Collage de Odysseas Elytis

Versión original en griego:


ΗΛΙΚΙΑ ΤΗΣ ΓΛΑΥΚΗΣ ΘΥΜΗΣΗΣ


’Ελαιώνες κι αμπέλια μακριά ως τη θάλασσα
Κόκκινες ψαρόβαρκες πιο μακριά ως τη θύμηση
Έλυτρα χρυσά του Αυγούστου στον μεσημεριάτικο ύπνο
Με φύκια ή όστρακα. Κι εκείνο το σκάφος
Φρεσκοβγαλμένο, πράσινο, που διαβάζει ακόμη στην ειρήνη
του κόλπου των νερών Έχει ο Θεός

Περάσανε τα χρόνια φύλλα ή βότσαλα
Θυμάμαι τα παιδόπουλα, τους ναύτες που έφευγαν
Βάφοντας τα πανιά σαν την καρδιά τους
Τραγουδούσαν τα τέσσερα σημεία του ορίζοντα
Κι είχαν ζωγραφιστούς βοριάδες μες στα στήθια.

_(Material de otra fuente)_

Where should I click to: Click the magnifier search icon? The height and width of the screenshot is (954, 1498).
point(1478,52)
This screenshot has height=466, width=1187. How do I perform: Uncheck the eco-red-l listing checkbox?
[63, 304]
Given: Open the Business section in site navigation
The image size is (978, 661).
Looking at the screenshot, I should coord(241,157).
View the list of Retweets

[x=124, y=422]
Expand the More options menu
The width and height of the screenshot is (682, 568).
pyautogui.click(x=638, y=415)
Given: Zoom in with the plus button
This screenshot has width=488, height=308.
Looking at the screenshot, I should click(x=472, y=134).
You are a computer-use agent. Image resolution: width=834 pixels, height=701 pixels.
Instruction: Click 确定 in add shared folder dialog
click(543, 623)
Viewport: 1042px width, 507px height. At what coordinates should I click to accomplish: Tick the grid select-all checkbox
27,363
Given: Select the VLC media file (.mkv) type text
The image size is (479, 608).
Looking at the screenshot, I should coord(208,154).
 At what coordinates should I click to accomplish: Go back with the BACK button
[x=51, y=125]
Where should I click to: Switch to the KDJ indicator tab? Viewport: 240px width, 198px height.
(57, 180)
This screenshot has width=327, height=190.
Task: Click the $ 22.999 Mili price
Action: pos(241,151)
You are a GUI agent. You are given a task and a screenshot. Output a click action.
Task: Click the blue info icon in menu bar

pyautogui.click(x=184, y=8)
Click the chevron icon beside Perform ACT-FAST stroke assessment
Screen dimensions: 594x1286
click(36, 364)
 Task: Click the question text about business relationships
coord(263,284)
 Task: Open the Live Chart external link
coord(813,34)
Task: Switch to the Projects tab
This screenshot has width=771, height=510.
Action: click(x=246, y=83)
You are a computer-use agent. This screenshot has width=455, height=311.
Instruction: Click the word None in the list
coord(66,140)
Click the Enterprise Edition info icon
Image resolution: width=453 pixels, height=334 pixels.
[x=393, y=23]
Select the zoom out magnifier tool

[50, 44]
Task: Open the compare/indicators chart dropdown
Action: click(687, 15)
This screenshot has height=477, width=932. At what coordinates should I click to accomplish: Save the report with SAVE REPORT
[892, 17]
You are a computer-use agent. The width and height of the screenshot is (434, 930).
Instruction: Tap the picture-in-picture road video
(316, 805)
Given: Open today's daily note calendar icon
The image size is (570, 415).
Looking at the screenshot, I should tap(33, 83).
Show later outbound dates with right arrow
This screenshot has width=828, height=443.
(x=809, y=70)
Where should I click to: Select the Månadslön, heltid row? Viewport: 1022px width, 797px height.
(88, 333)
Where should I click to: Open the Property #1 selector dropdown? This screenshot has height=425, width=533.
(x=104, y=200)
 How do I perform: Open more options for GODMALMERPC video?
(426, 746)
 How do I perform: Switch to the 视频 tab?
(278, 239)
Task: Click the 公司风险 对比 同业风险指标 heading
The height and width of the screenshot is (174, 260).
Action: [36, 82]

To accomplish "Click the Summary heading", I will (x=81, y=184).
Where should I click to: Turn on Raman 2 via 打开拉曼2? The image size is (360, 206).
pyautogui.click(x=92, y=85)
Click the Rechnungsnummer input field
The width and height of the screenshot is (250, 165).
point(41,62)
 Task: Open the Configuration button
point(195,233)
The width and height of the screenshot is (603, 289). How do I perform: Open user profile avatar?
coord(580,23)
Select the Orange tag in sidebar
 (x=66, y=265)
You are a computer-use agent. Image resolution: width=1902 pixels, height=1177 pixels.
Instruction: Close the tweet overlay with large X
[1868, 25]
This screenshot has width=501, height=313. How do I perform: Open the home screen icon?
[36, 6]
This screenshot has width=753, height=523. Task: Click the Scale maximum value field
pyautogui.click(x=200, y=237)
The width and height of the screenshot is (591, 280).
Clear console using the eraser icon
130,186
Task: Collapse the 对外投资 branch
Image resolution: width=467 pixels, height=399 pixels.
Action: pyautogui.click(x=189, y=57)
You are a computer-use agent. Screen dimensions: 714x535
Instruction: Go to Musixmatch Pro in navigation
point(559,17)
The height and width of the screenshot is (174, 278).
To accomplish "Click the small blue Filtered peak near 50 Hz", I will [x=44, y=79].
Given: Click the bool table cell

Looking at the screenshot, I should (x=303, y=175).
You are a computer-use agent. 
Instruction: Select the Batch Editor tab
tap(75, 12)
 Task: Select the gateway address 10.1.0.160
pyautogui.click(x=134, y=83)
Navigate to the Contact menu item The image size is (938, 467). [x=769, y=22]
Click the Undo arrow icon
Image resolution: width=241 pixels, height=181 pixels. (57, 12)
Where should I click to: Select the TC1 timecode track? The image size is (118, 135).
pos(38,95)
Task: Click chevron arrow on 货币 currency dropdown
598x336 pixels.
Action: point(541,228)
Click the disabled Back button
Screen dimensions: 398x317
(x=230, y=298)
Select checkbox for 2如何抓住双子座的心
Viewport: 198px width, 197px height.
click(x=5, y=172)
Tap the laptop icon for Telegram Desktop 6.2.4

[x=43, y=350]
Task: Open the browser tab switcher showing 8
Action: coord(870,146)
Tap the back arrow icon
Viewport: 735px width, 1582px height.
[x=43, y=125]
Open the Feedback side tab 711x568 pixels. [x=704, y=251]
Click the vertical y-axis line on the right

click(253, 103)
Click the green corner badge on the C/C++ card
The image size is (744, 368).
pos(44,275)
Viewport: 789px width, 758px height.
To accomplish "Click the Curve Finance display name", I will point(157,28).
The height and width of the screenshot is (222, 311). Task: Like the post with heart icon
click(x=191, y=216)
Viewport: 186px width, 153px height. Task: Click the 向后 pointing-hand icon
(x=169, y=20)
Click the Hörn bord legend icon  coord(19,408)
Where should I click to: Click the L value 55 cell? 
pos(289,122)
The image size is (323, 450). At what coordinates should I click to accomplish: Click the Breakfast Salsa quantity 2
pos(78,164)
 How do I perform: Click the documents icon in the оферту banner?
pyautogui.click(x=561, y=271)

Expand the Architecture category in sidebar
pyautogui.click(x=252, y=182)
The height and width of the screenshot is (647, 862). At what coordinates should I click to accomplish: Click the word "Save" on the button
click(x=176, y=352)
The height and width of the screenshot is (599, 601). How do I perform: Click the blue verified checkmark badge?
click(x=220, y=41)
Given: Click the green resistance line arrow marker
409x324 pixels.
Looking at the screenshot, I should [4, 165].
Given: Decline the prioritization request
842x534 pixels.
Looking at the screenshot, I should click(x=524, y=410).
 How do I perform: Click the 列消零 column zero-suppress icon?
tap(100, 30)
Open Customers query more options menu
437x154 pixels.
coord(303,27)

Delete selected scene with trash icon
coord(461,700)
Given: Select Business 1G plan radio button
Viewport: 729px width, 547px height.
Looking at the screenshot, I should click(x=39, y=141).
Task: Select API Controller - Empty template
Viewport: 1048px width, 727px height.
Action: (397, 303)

Τι γύρευα όταν έφτασες βαμμένη απ’ την ανατολή του ήλιου
Με την ηλικία της θάλασσας στα μάτια
Και με την υγεία του ήλιου στο κορμί - τι γύρευα
Βαθιά στις θαλασσοσπηλιές μες στα ευρύχωρα όνειρα
Όπου άφριζε τα αισθήματά του ο άνεμος
Άγνωστος και γλαυκός, χαράζοντας στα στήθια μου
το πελαγίσιο του έμβλημα

Με την άμμο στα δάχτυλα έκλεινα τα δάχτυλα
Με την άμμο στα μάτια έσφιγγα τα δάχτυλα
Ήτανε η οδύνη -
Θυμάμαι ήταν Απρίλης όταν ένιωσα πρώτη φορά το ανθρώπινο
        βάρος σου
Το ανθρώπινο σώμα σου πηλό κι αμαρτία
Όπως την πρώτη μέρα μας στη γη
Γιόρταζαν τις αμαρυλλίδες - Μα θυμάμαι πόνεσες
Ήτανε μια βαθιά δαγκωματιά στα χείλια
Μια βαθιά νυχιά στο δέρμα κατά κει που χαράζεται παντοτινά του
         ο χρόνος

Σ’ άφησα τότες

Και μια βουερή πνοή σήκωσε τ’ άσπρα σπίτια
Τ’ άσπρα αισθήματα φρεσκοπλυμένα επάνω
Στον ουρανό που φώτιζε μ’ ένα μειδίαμα.